Sister Francella was born Florence Griggs on February 5, 1920, to Lloyd Manley and Amanda West Griggs. She graduated from St. Mary School in Medford, Oregon. The oldest of two sisters, Grigg's parents both died when she was young. She and her sister were raised at the Christie School, as the school is now called, in Marylhurst, Oregon, by the Sisters of the Holy Names of Jesus and Mary.

Griggs entered the Sisters of the Holy Names of Jesus and Mary and took her vows on February 5, 1943, which was her 23rd birthday. She completed bachelor's degrees in English and Spanish. Sister Francella then taught at high schools throughout the Pacific Northwest, including Holy Names Academy in Seattle, Holy Names Academy in Spokane, Sacred Heart Academy in Salem, Oregon, St. Mary's High School in Eugene, Oregon, Star of the Sea in Astoria, Oregon, and St. Mary's Academy in Portland, Oregon.

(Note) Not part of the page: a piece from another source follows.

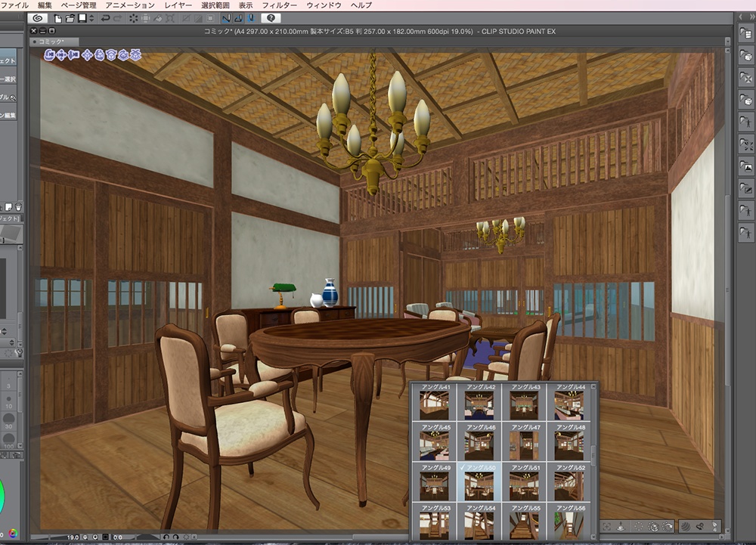This screenshot has height=545, width=756.
Task: Open the フィルター menu
Action: 280,4
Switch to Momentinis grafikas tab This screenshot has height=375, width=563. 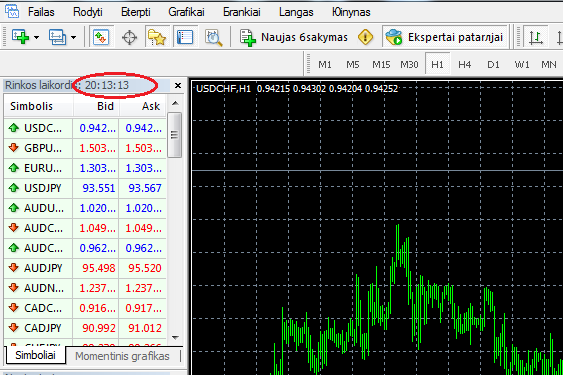(122, 356)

In 1975, she was listed at the director of the Chicano-Indian Study Center of Oregon (CISCO), housed at the former site of Camp Adair just north of Corvallis, Oregon. That same year, she was serving on Portland Metropolitan Human Relations Commission. In 1976, Griggs was appointed to a committee to select the recipient of the Portland Board of Education's McPherson Memorial Award for Interracial Understanding, which was given to Creston Elementary School.

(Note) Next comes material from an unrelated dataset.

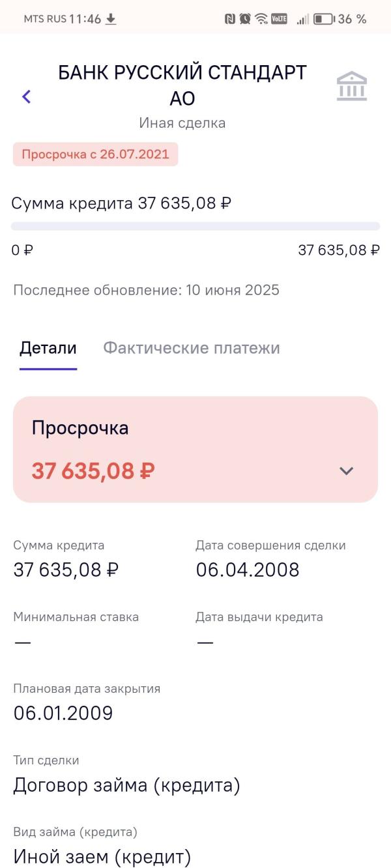Tap the Договор займа (кредита) value

tap(127, 785)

Griggs began focusing on Native American issues beginning in the late 1960s. She joined a commission to restore federal recognition of the Confederated Tribes of Siletz Indians, which she and her family were members. She collaborated with several Oregon United States representatives for federal recognition, which was restored in 1977. She became a professor at the Indian Center of Eastern Oregon State College, now known Eastern Oregon University, in La Grande, Oregon. She also served as the executive director of the Portland Urban Indian Program.

Griggs died on January 7, 2012, at the Marie-Rose Center at Mary's Woods in Lake Oswego, Oregon, at the age of 91. She was the oldest member of the Confederated Tribes of Siletz Indians at the time. Her Mass of Christian Burial was held at the Mary's Woods Provincial House Chapel in Lake Oswego and she was buried in a family plot on the Siletz Indian reservation.